— BEGIN Listing —

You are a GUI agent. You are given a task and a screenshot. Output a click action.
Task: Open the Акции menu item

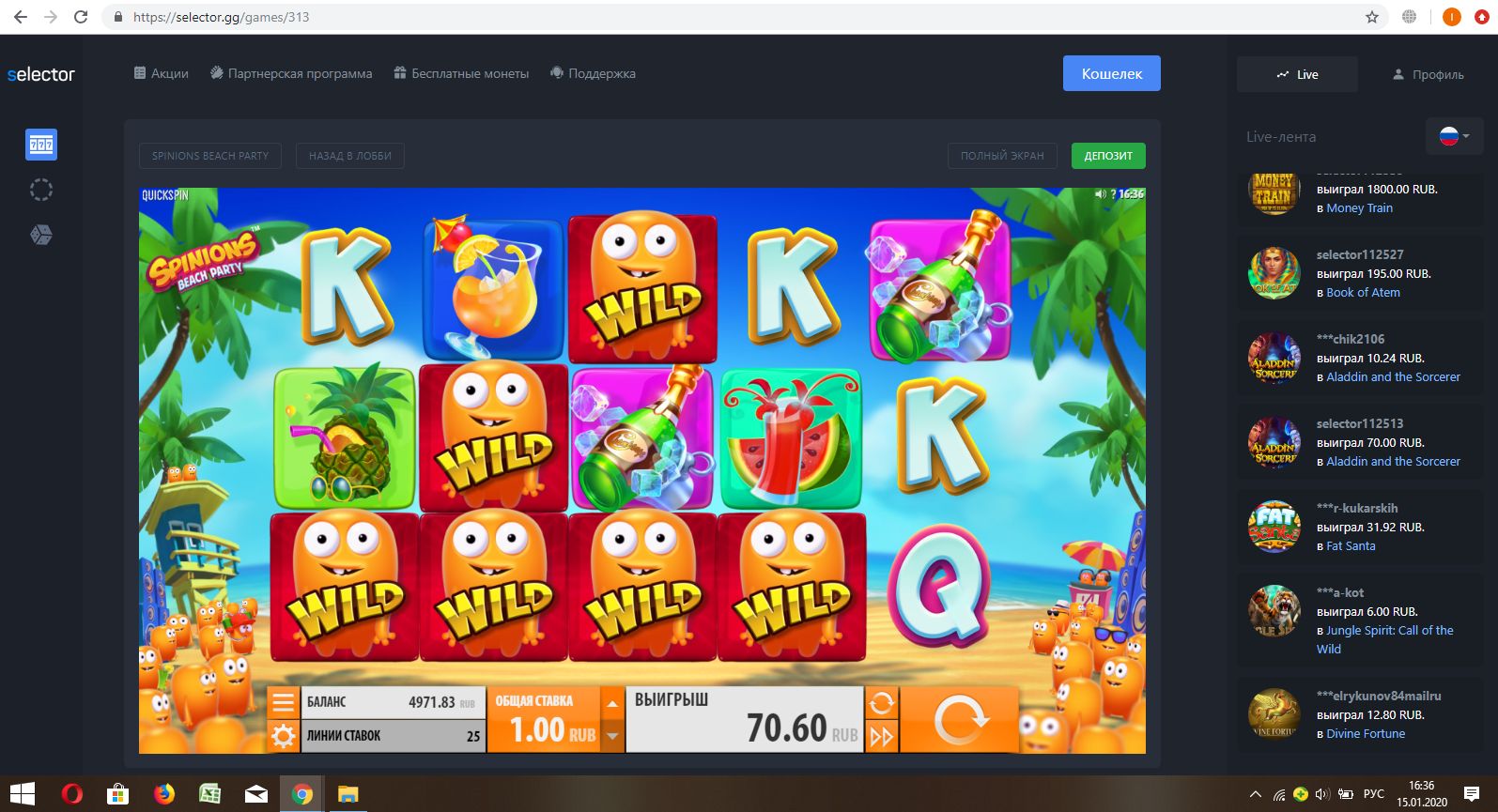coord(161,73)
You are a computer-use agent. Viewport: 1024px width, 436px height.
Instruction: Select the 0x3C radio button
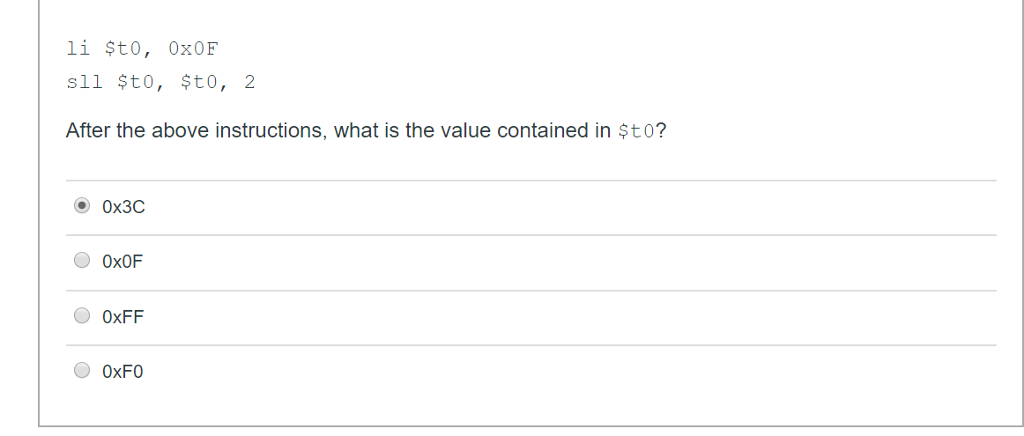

— END Listing —

What is needed => Present every line of the records above as a numbered list, omitting blank lines and the pictures.

Solution for this task =>
1. You are a GUI agent. You are given a task and a screenshot. Output a click action.
2. Task: Open the Акции menu item
3. coord(161,73)
4. You are a computer-use agent. Viewport: 1024px width, 436px height.
5. Instruction: Select the 0x3C radio button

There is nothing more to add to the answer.